Interaction Using Situated Spatial Gestures
From The Theme
KNOWLEDGE WORKER PRODUCTIVITY
What if we could improve interfaces for context, comprehension and human-machine performance, in order to develop machines that could sense and respond to people’s movements and behaviors?
WHAT WE SET OUT TO DO
We set out to improve human-machine interaction by enabling machines to detect and respond to people’s actions, gestures and motions. Our approach applied state of the art spatial sensing and goal inference technologies to responsive interaction design. We experimented with Microsoft Kinect and video cameras for gesture capture and to create models of where people are in space, how they are moving, and what their intent and activities are. We also designed a robotic sofa (Sofabot) for testing interactions. Our design process used personality stereotypes to help drive the design of robotic behavior and interactions.
WHAT WE FOUND
The process of designing an interactive robotic sofa (Sofabot) demonstrated how the use of metaphors and stereotypes of personality facilitate and enrich the design process, allowing designers to base their design choices on a strong inner logic. Our research found that people interacting with Sofabot found the robot’s behavior to be consistent with its personality. That is, users were able to recognize different behaviors designed according to different stereotypes of personality. We believe that our method can contribute to the design of more engaging and richer experiences.

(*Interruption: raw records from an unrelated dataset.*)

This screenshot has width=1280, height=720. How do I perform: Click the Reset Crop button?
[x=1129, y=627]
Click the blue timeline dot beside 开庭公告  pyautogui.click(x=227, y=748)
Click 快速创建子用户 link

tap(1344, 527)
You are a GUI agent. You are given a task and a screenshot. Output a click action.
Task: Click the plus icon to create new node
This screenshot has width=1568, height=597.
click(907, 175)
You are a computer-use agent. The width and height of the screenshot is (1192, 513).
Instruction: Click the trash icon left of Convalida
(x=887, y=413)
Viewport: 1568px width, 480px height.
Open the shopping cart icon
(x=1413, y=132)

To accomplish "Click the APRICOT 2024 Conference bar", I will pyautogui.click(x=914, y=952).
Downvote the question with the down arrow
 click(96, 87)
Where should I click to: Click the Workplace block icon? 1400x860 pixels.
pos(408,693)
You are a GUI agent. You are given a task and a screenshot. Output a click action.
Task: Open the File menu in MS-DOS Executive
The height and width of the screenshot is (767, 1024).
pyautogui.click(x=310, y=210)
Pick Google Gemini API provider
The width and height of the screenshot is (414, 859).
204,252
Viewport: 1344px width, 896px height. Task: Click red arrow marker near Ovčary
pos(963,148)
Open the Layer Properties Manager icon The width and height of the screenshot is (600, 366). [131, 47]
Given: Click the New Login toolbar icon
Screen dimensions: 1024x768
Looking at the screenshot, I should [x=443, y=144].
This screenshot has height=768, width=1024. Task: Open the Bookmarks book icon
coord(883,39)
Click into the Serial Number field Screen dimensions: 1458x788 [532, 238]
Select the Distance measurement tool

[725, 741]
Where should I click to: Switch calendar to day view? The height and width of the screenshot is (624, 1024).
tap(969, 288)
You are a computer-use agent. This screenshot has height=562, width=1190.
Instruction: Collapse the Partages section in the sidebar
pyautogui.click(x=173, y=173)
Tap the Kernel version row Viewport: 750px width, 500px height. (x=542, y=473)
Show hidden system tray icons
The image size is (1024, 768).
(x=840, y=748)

Marco Spadafora, Victor Chahuneau, Nikolas Martelaro, David Sirkin, and Wendy Ju. 2016. Designing the Behavior of Interactive Objects. In Proceedings of the TEI ’16: Tenth International Conference on Tangible, Embedded, and Embodied Interaction (TEI ’16). ACM, New York, NY, USA, 70-77. DOI:
PEOPLE BEHIND THE PROJECT
Larry Leifer is Professor of Mechanical Engineering at Stanford University and Director of the Center for Design Research. Dr. Leifer’s engineering design thinking research is focused on instrumenting design teams to understand, support, and improve design practice and theory. Specific issues include: design-team research methodology, global team dynamics, innovation leadership, interaction design, design-for-wellbeing, and adaptive mechatronic systems.
Wendy Ju is an Assistant Professor, Information Science, at Cornell Tech. At the time of this project and during her time at Stanford, she was the Executive Director of Interaction Design Research at the Center for Design Research (CDR). Dr. Ju’s research in the areas of physical interaction design and ubiquitous computing investigates how implicit interactions can enable novel and natural interfaces through the intentional management of attention and initiative.